▶ The problem
Scan the entries and copy each line where the word "screenshot" is present.

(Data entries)

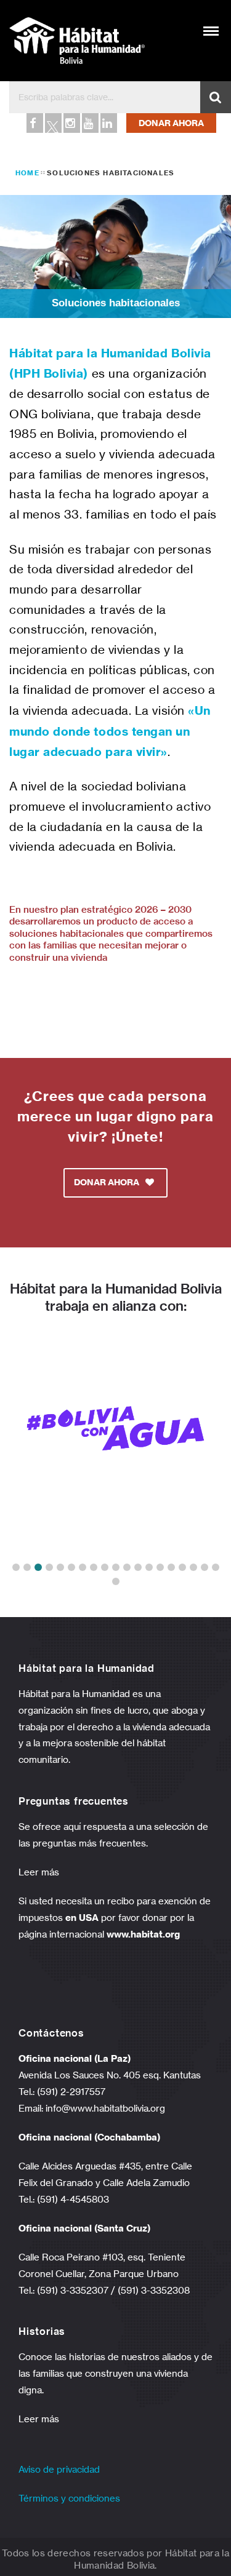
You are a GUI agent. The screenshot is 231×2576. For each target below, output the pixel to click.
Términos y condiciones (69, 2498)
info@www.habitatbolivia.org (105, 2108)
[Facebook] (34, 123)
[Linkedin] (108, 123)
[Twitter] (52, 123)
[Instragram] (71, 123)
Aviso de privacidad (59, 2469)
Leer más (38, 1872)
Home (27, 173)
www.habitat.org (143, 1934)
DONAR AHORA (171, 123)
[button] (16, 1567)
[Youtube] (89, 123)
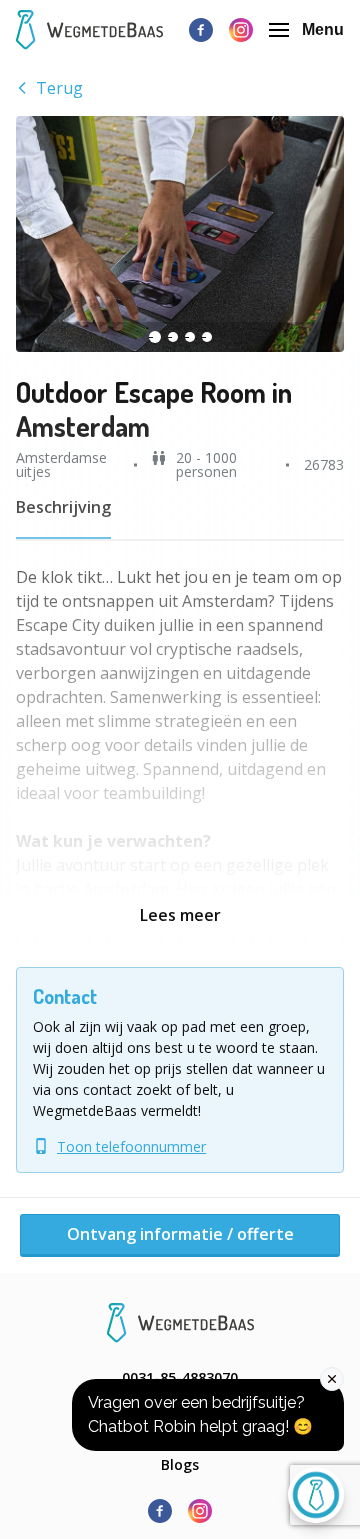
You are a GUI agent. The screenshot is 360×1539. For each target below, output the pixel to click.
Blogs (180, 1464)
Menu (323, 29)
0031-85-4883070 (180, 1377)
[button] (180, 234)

▶ Exercise output
You are a GUI agent. The screenshot is 231×2576. For each target below, output the pixel to click.
You are a GUI agent. The screenshot is 360×1539. For each target below, output the pixel to click.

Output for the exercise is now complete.